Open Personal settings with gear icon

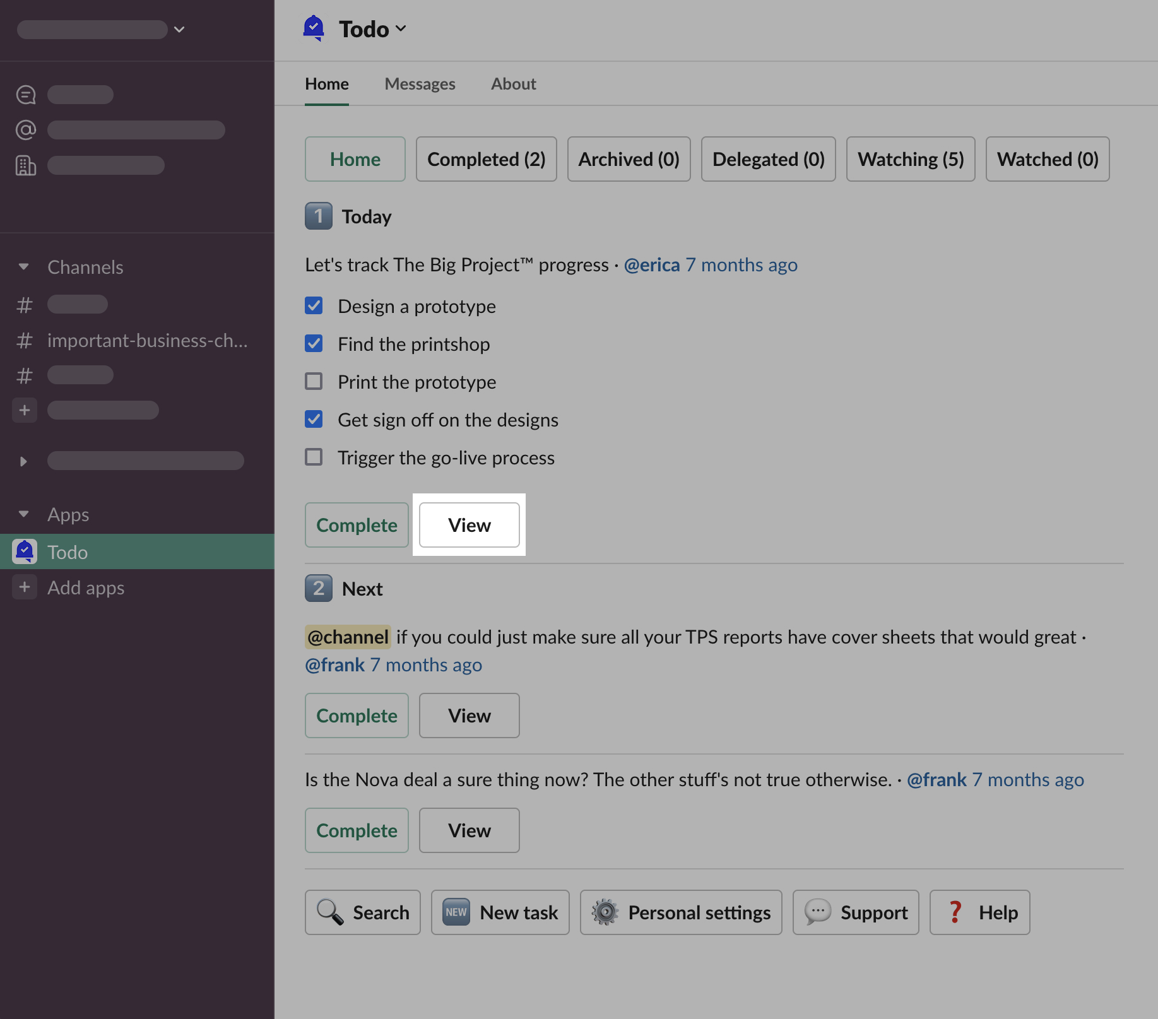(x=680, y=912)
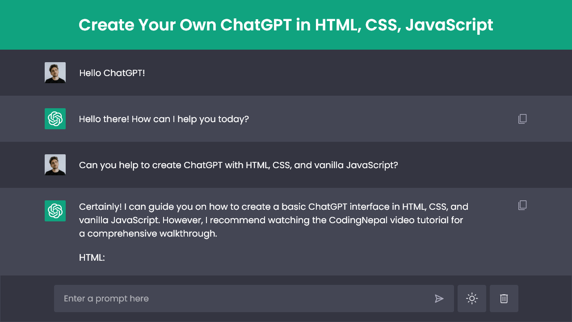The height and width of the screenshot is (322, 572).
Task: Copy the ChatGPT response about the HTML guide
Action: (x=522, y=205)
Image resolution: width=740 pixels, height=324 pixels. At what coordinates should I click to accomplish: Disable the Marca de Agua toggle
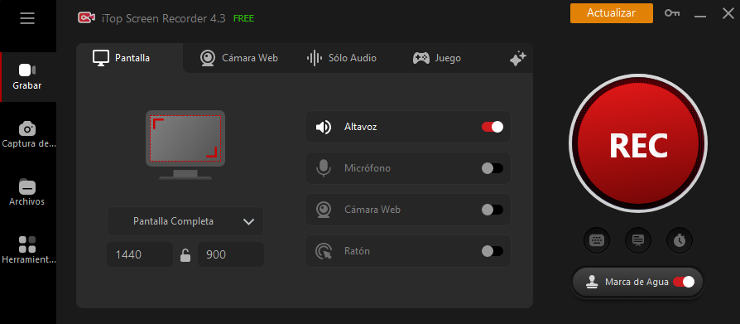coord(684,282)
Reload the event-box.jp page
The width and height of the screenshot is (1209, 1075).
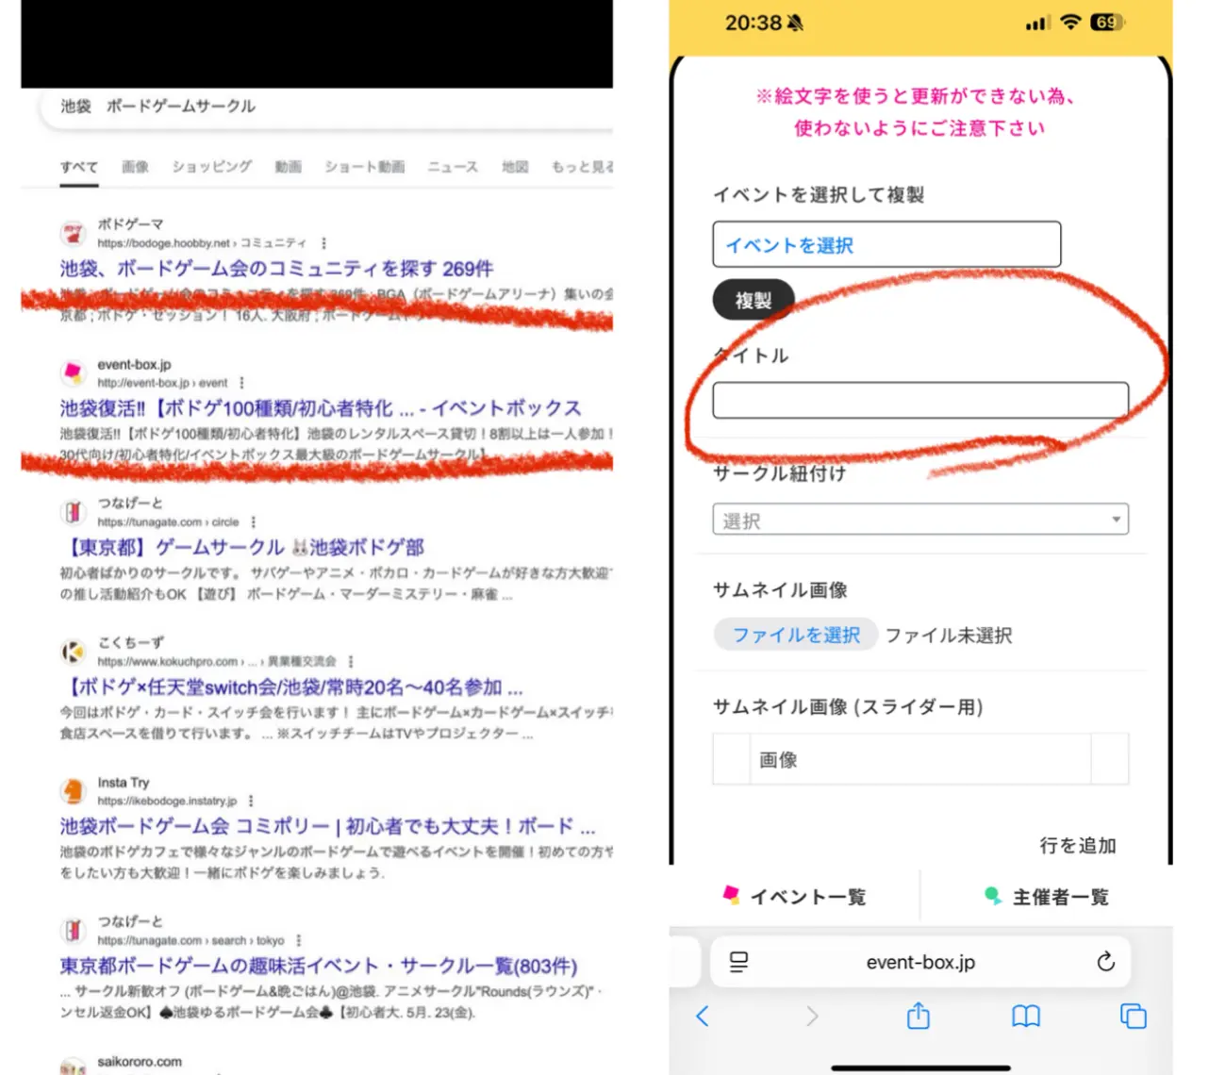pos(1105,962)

**********

What is required
Any picture in the material is to be dropped; the rest is repeated exactly.

Task answer
Open Personal settings with gear icon

(x=680, y=912)
The height and width of the screenshot is (322, 572).
Task: Copy the ChatGPT response about the HTML guide
Action: (x=522, y=205)
Image resolution: width=740 pixels, height=324 pixels. At what coordinates should I click to accomplish: Disable the Marca de Agua toggle
coord(684,282)
Reload the event-box.jp page
The width and height of the screenshot is (1209, 1075).
pos(1105,962)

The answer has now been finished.